Because spot instances can reduce costs, creating compute using spot instances rather than on-demand instances is a common way to run jobs. However, spot instances can be preempted by cloud provider scheduling mechanisms. Preemption of spot instances can cause issues with jobs that are running, including:

  • Shuffle fetch failures

  • Shuffle data loss

  • RDD data loss

  • Job failures

You can enable decommissioning to help address these issues. Decommissioning takes advantage of the notification that the cloud provider usually sends before a spot instance is decommissioned.
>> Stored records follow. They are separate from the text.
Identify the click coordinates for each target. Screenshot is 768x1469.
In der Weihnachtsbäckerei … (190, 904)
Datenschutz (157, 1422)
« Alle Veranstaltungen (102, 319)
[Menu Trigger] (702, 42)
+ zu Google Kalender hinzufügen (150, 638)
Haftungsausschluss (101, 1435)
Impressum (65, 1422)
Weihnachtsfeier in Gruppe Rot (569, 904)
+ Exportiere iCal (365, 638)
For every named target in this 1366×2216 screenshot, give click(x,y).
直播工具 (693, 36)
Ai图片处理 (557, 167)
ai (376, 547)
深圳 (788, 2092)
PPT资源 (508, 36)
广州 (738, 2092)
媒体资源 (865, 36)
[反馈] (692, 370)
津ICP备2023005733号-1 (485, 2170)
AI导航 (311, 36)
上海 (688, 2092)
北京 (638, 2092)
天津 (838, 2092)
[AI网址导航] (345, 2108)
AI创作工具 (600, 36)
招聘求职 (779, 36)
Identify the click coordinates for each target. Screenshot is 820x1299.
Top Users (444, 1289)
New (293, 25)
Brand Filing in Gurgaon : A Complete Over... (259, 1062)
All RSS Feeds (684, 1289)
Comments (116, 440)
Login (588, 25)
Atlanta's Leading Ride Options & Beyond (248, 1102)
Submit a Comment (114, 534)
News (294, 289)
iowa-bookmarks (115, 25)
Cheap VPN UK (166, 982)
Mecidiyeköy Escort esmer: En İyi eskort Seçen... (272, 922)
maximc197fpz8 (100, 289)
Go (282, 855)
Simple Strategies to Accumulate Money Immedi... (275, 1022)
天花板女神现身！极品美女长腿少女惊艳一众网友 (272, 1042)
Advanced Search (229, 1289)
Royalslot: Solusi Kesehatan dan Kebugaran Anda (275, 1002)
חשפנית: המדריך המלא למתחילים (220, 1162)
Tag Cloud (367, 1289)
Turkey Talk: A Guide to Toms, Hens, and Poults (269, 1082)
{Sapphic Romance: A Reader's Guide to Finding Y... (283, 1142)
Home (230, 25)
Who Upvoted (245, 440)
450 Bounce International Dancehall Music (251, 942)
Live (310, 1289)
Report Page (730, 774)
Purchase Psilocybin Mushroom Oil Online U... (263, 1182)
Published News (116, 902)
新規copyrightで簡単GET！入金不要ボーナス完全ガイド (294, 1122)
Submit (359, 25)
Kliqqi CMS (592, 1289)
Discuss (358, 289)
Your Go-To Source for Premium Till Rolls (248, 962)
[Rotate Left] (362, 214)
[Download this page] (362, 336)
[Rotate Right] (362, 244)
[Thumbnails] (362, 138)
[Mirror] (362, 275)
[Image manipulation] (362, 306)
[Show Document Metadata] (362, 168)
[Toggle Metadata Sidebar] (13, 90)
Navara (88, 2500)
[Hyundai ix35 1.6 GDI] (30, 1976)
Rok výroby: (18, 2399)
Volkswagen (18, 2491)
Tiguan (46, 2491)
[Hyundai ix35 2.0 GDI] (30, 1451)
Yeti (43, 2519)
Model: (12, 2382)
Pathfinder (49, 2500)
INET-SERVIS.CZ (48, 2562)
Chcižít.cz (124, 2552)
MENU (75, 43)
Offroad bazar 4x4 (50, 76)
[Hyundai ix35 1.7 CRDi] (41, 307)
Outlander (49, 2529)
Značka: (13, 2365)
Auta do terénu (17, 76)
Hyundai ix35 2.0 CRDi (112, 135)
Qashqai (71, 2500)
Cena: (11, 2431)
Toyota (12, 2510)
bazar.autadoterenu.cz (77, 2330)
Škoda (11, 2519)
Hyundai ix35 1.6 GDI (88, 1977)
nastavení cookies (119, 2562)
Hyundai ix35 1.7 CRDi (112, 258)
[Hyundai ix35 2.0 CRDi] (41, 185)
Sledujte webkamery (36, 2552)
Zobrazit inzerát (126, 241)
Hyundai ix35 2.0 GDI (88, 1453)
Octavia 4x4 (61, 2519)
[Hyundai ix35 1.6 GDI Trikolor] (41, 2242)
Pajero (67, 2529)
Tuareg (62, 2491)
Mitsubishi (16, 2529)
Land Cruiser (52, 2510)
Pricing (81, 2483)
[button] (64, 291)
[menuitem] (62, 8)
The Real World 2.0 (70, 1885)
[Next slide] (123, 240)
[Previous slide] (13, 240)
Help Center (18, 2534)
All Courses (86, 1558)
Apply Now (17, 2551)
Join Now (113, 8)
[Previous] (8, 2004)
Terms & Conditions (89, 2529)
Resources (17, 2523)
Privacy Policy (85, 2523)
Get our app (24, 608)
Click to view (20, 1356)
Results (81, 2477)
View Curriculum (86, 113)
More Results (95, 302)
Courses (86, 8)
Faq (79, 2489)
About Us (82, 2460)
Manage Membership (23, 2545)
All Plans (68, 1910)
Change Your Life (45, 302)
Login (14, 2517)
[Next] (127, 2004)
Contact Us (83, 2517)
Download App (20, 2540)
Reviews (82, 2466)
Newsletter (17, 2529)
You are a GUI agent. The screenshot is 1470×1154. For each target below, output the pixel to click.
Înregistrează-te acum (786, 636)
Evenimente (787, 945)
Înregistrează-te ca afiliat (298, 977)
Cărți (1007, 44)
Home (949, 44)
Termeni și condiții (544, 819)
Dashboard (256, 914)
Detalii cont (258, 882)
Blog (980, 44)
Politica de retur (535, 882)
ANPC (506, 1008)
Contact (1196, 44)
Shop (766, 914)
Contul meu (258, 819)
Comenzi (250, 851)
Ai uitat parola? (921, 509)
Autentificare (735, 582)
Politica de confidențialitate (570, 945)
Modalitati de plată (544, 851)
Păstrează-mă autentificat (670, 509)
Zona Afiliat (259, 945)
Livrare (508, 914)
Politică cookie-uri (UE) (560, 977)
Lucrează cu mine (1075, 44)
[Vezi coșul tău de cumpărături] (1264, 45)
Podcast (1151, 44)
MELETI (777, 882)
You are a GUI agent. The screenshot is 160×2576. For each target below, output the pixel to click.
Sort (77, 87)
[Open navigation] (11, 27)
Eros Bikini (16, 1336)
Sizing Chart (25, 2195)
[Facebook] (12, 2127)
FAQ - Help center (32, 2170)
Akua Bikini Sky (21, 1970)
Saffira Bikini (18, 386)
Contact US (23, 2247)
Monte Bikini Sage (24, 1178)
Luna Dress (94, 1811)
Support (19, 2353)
When a spot instance containing an executor receives a preemption notification, the decommissioning process will attempt to migrate shuffle and RDD data to healthy executors. The duration before the final preemption is typically 30 seconds to 2 minutes, depending on the cloud provider.

Databricks recommends enabling data migration when decommissioning is also enabled. Generally, the possibility of errors decreases as more data is migrated, including shuffle fetching failures, shuffle data loss, and RDD data loss. Data migration can also lead to less re-computation and saved costs.

Note

Decommissioning is a best effort and does not guarantee that all data can be migrated before final preemption. Decommissioning cannot guarantee against shuffle fetch failures when running tasks are fetching shuffle data from the executor.

With decommissioning enabled, task failures caused by spot instance preemption are not added to the total number of failed attempts. Task failures caused by preemption are not counted as failed attempts because the cause of the failure is external to the task and will not result in job failure.

Enable decommissioning

To enable decommissioning on a compute, enter the following properties in the Spark tab under Advanced Options in the compute configuration UI. For information on these properties, see Spark configuration.

  • To enable decommissioning for applications, enter this property in the Spark config field:

    spark.decommission.enabled true
    
  • To enable shuffle data migration during decommissioning, enter this property in the Spark config field:

    spark.storage.decommission.enabled true
    spark.storage.decommission.shuffleBlocks.enabled true
    
  • To enable RDD cache data migration during decommissioning, enter this property in the Spark config field:

    spark.storage.decommission.enabled true
    spark.storage.decommission.rddBlocks.enabled true
    

    Note

    When RDD StorageLevel replication is set to more than 1, Databricks does not recommend enabling RDD data migration since the replicas ensure RDDs will not lose data.

  • To enable decommissioning for workers, enter this property in the Environment Variables field:

    SPARK_WORKER_OPTS="-Dspark.decommission.enabled=true"
    

View the decommission status and loss reason in the UI

To access a worker’s decommission status from the UI, navigate to the Spark compute UI - Master tab.

When the decommissioning finishes, you can view the executor’s loss reason in the Spark UI > Executors tab on the compute details page.